Je voulais que les victimes ou les futures victimes sachent que ce n’est pas à nous d’avoir honte. Je viens d’une famille d’origine italienne catholique. Donc il y avait plein de choses qui ne se disaient pas. Je n’en ai pas parlé à mes parents à l’époque, un peu à mes frères et sœurs. Je voulais en parler à la justice, plutôt qu’à ma famille. Je ne voulais pas faire de la peine à mes proches mais je voulais que la société sache.
Je n’ai jamais regretté, jamais. Je pense qu’au contraire, si je ne l’avais pas fait, je l’aurais regretté. Pour moi, à ce moment-là, c’était vital de demander justice. Comme un instinct de survivante.
Parfois, on me dit que j’ai eu du courage mais je ne suis pas d’accord avec ce terme. Car cela voudrait dire que les victimes qui ne portent pas plainte, par exemple, ne sont pas courageuses. C’est impossible de dire une chose pareille. J’ai rencontré des femmes qui étaient incapables de porter plainte parce que si elles le faisaient, elles avaient peur de se suicider.
Qu’est-ce que cela provoque en vous, de suivre ce procès de Mazan ?
Ce que j’ai vécu a changé ma vie, à plus d’un titre. Je pense à ce qui m’est arrivé tous les jours depuis 40 ans, donc je n’y pense pas plus que d’habitude depuis le début du procès. Je suis sortie de l’anonymat en 2019, j’ai écrit un livre, je suis devenue activiste contre les VSS et je suis à l’écoute de plusieurs victimes, donc je baigne un peu tout le temps là-dedans…
J’espère surtout que ce procès aura le retentissement que cette cause mérite, enfin. J’espère que la justice sera à la hauteur de l’ignominie de ce procès, vraiment. J’envoie toute ma force à Gisèle Pelicot.
Pourquoi était-ce important selon vous que Gisèle Pelicot lève le huis clos à son tour ?
Cette affaire a été traitée en cour criminelle départementale, dont le jury populaire a été supprimé. Et le fait de faire tomber le huis clos, à mon sens, a permis de réintroduire les citoyennes et les citoyens, même s’ils n’ont pas le même rôle, dans le procès.

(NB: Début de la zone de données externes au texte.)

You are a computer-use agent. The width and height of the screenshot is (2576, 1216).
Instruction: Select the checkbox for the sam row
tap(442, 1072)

Même si cette affaire est terrible, j’espère qu’elle permettra que l’on regarde les victimes autrement. Qu’on les écoute davantage et qu’on les respecte. J’ai été contente de savoir qu’elle avait refusé le huis clos et que la justice ait entendu. J’ai trouvé ça très important. C’était à elle de décider.

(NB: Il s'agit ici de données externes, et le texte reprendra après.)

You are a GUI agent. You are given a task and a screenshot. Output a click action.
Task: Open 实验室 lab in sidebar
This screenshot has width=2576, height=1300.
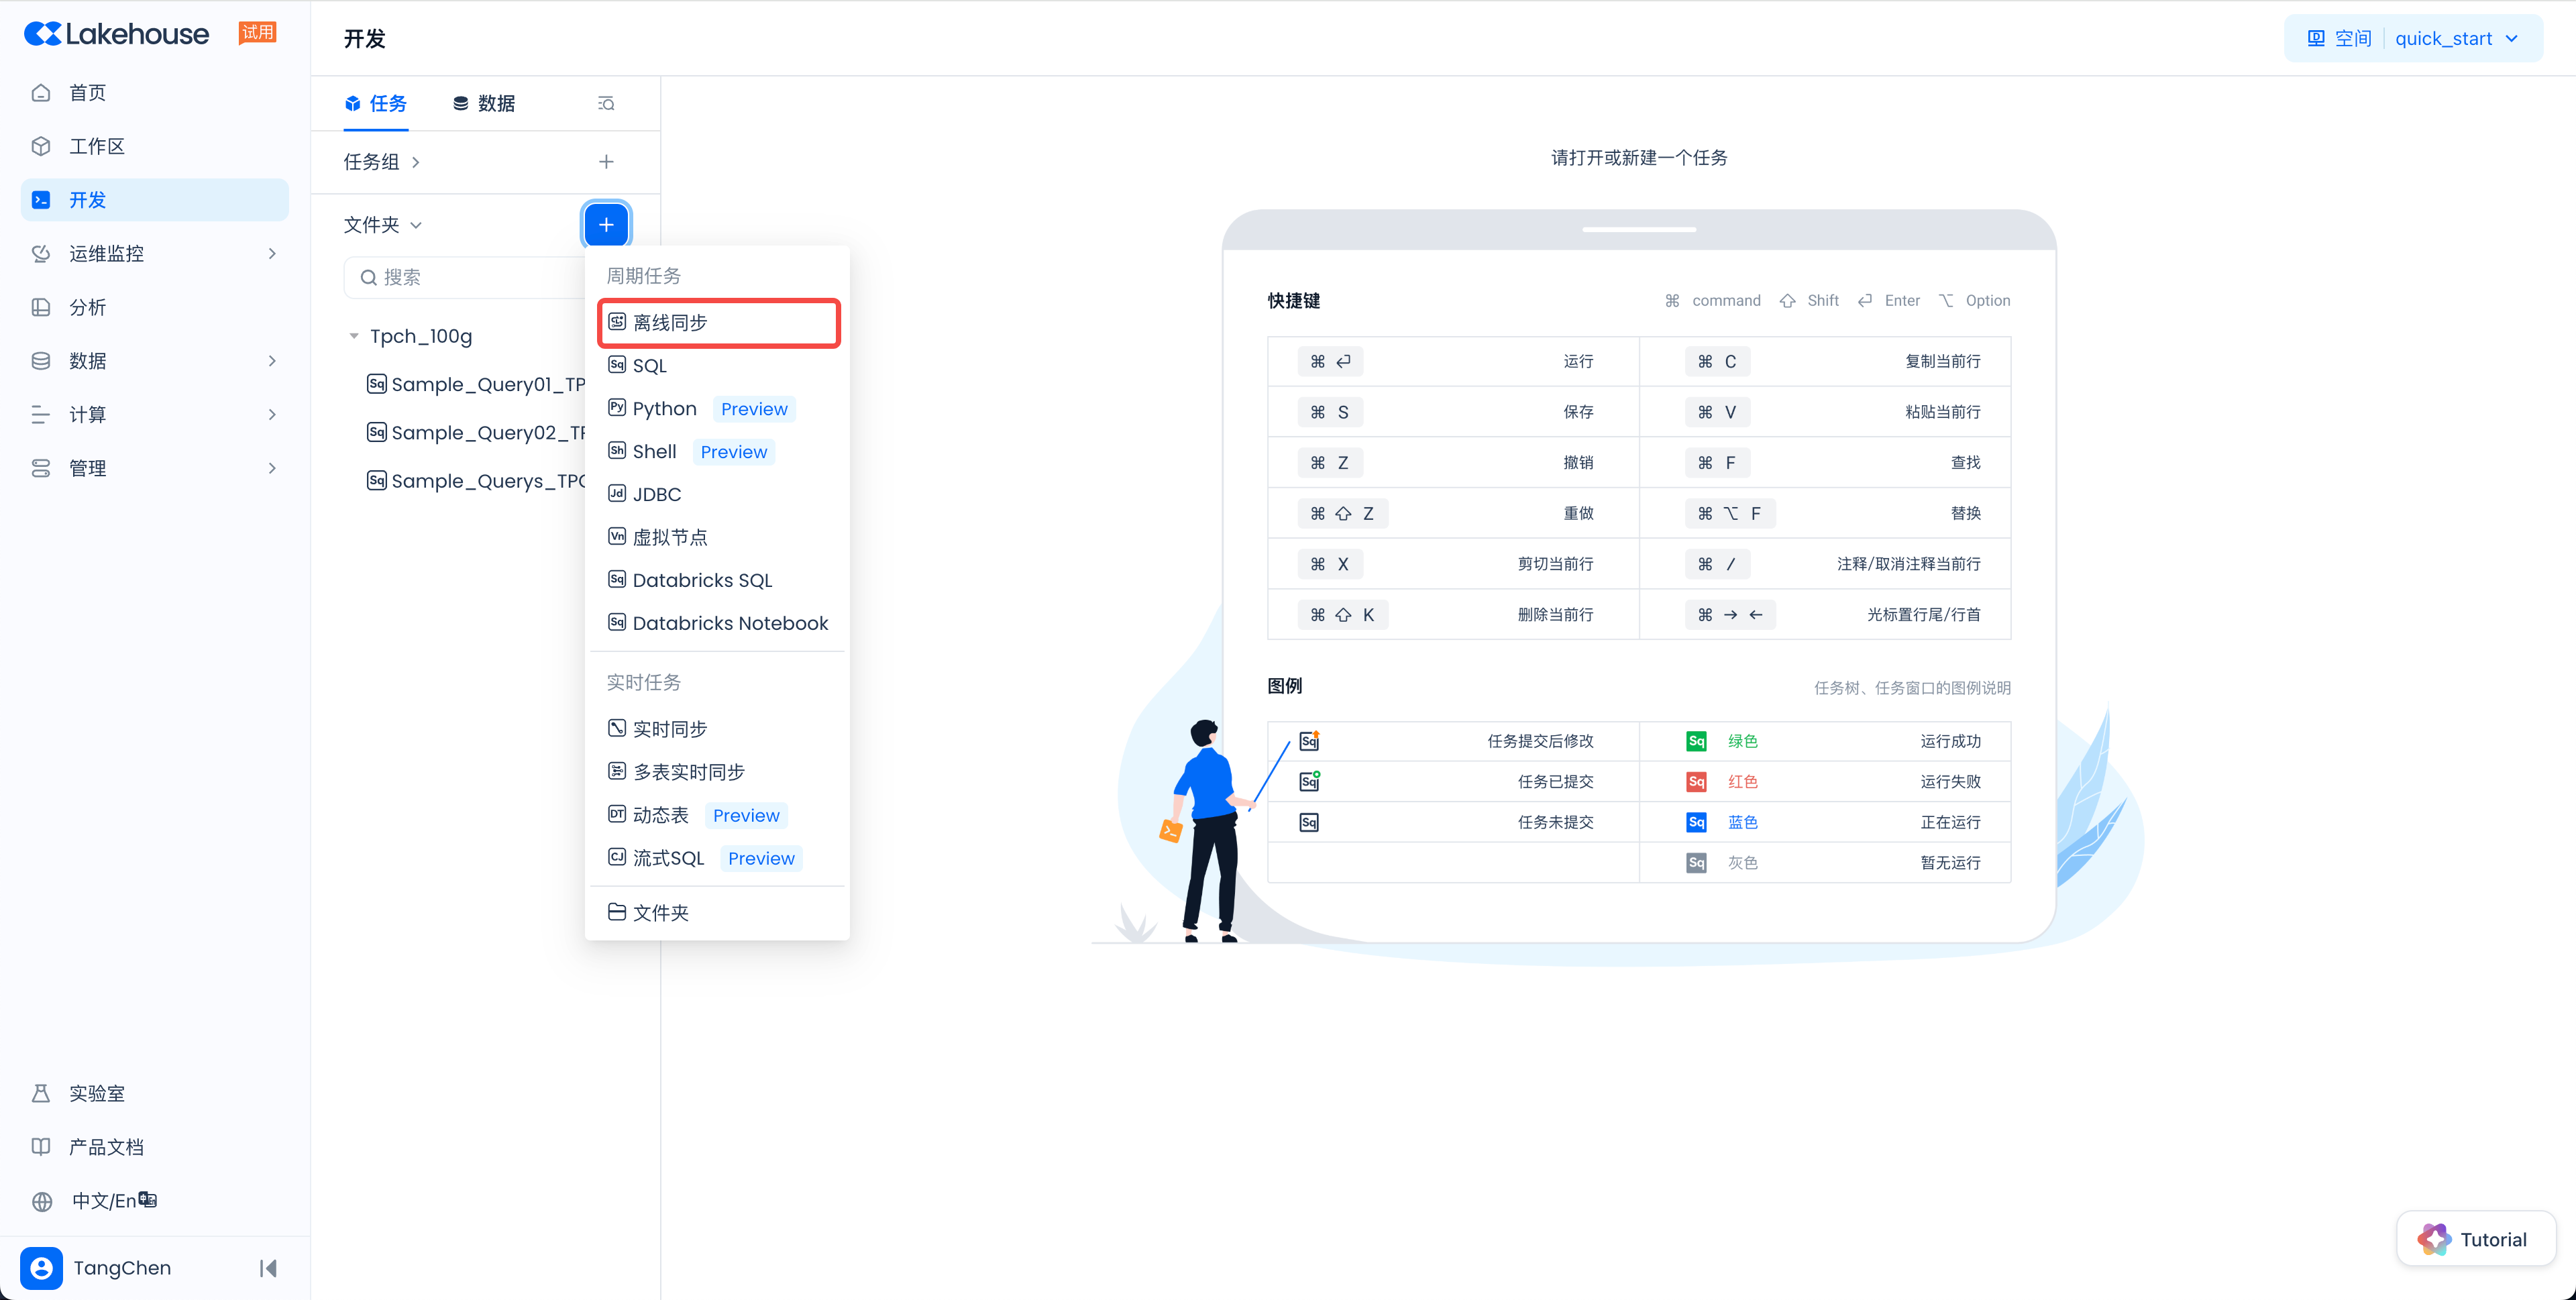pos(97,1093)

Car jamais on ne peut se permettre de dire à une victime ce qu’il faut qu’elle fasse ou non. Elles font ce qu’elles peuvent au moment où elles le peuvent. Et si elles veulent, 30 ans après, parler de ce qu’elles ont vécu, rien ne doit les arrêter. C’est pour cela que je prône l’imprescriptibilité des crimes sexuels. La loi doit laisser le temps aux victimes de réagir quand et comme elles le peuvent. Et de les entendre quand elles s’expriment.